Another facet that will be always associated with the franchise is hyper-stylized violence. While there is a lot to discuss where the film falls on the moral spectrum, the arresting visual style of the film masks such thought processes during its runtime. No aspect of this opulence feels wasted or overboard. Be it the vast expanses of the mines or the never-ending shots of an array of vehicles including cars, planes, ships, bikes, helicopters etc., every visual element of the film stands tall.
Even Ravi Basrur‘s background score is scintillating and brings back his magic from the first part. He gives exactly what each scene requires and amps up Rocky’s buildup scenes to the next level.
It is needless to say that the film belongs to Yash from start to finish. With his irrepressible swag, natural coyness and obnoxious body language, Yash has breathed life into the role and looks at ease when he mouths the tacky dialogues. He owns them and it totally works. Sanjay Dutt is menacing as Adheera, and has enough moments that make him captivating.

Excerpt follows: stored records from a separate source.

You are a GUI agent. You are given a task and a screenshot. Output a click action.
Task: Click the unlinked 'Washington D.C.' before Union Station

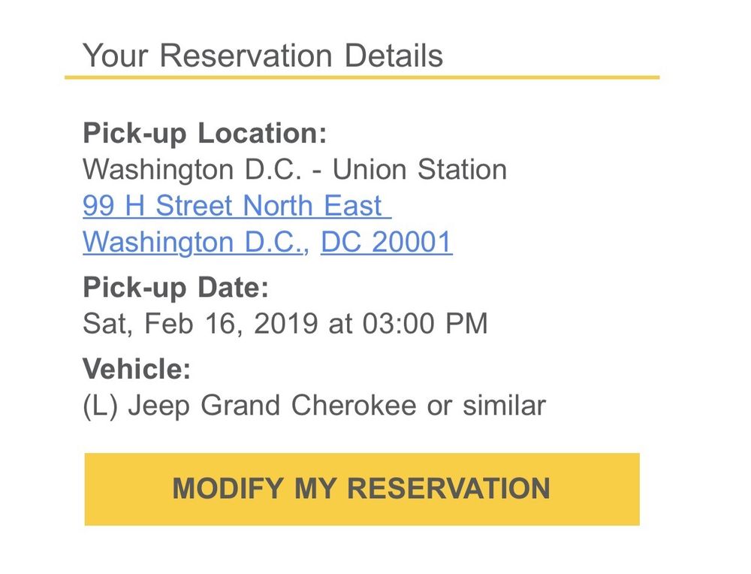192,170
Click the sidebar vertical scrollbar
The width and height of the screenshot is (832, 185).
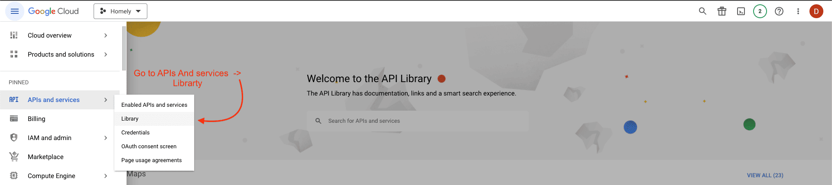click(x=124, y=48)
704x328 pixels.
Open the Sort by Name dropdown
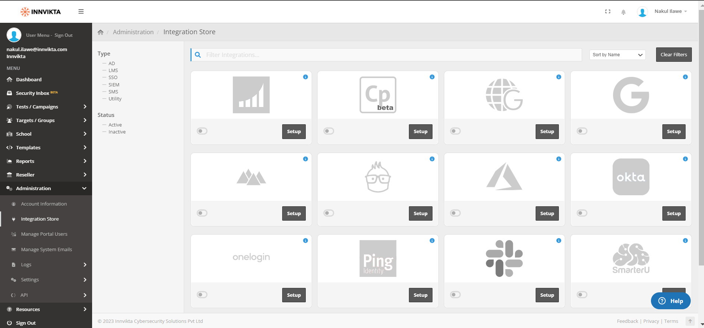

Raveena Tandon also bring in an earnest turn. Srinidhi Shetty is nondescript as Rocky’s love interest, with their romance track bordering on an extreme case of Stockholm syndrome, being the only hiccup in an otherwise flawless entertainer.
In supporting roles, Prakash Raj, Rao Ramesh, Malavika Avinash, Archana Jois, Achyuth Kumar, Ayyappa P. Sharma, Saran Shakthi, Eswari Rao, Lakki Lakshman, Harish Rai, Dinesh Mangaluru, and Aadarsh Balakrishna, are effective. On the whole, ‘KGF: Chapter 2’ is an explosive and immersive sequel that is both adrenaline-pumping and highly entertaining.